Those genes could lead to biotherapies with fewer side effects, such as monoclonal antibodies, gene therapy, or vaccines against cancer cells. "I think cancer will be more than a treatable disease in the future," says Fisher. "In five to 10 years there will be therapies that people only think of now as science fiction."

Some large genomics companies sequence thousands of genes before pinpointing their function. GenQuest works in reverse. Vice president Neil Goldstein attempts to describe their approach in simple terms: "We use biology to give us an idea of the actual function of a gene first. Instead of isolating a lot of genes and trying to figure out where in the forest the pot of gold is, we want to get the gold right away and figure out how to spend it." Spending it means partnering hot genes and gene products with companies holding expertise in, say, cancer vaccines, like Seattle-based parent company Corixa. "The gene determines where we will be," says Fisher.
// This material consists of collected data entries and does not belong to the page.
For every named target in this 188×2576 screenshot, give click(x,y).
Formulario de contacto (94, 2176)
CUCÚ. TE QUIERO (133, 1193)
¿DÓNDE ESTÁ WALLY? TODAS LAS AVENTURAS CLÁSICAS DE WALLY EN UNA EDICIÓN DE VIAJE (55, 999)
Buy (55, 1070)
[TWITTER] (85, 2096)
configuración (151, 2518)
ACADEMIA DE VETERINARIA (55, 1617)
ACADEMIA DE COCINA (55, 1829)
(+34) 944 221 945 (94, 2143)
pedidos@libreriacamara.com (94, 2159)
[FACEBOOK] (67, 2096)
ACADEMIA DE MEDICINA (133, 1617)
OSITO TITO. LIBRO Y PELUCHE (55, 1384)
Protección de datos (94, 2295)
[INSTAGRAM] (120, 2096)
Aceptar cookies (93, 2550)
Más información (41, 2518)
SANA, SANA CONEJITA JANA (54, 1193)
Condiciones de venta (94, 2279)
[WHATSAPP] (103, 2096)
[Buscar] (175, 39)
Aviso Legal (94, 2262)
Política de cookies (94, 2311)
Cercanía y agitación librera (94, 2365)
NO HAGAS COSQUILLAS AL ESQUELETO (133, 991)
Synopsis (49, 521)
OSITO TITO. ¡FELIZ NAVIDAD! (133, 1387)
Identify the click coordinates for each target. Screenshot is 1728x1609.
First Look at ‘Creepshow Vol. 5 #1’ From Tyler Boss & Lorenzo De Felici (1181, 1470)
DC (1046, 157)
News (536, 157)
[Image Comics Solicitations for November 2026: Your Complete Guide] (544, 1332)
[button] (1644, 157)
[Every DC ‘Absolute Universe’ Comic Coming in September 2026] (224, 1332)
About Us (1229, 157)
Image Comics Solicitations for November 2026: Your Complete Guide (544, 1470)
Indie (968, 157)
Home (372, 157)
One hot prospect with both therapeutic and diagnostic potential is PEG-3, which Goldstein admiringly calls a "kick-ass" gene. PEG-3 answers the fundamental question of why some cancer cells become aggressive, growing out of control, while others remain benign. This is the first gene shown to be active in cancer progression. What's really exciting is its therapeutic potential: Using antisense technology in rats, Columbia and GenQuest researchers demonstrated that they could reverse a cancer cell's aggressiveness. The gene could also help pathologists with the difficult task of staging a cancer and deciding on the intensity of treatment.

Another useful gene is MDA-7, a tumor suppressor gene just licensed to a gene- therapy company for the potential treatment of prostate and lung cancer. Researchers showed that gene therapy with MDA-7 could both prevent and treat actively growing human breast tumor transplants in an animal model. Phase I trials in humans are slated to begin next year. And GenQuest has a stable of 50 other genes with similar potential, such as the oncogene PTI-1. This gene is expressed in prostate cancer cells, but not in normal prostate or benign prostate hyperplasia, a condition that affects 50 percent of men over age 50. This discovery could lead to the development of better detection, monitoring, and treatment of prostate cancer, the second leading cause of death in American men. In a paper published in February 1998 in Proceedings of the National Academy of Sciences, they reported that cancer cells regained a normal phenotype when PTI-1 function was blocked with antisense technology.2 But Fisher isn't stopping at cancer. He's also looking at genes and gene products that could be used to treat neurodegenerative conditions such as Alzheimer's disease and stroke.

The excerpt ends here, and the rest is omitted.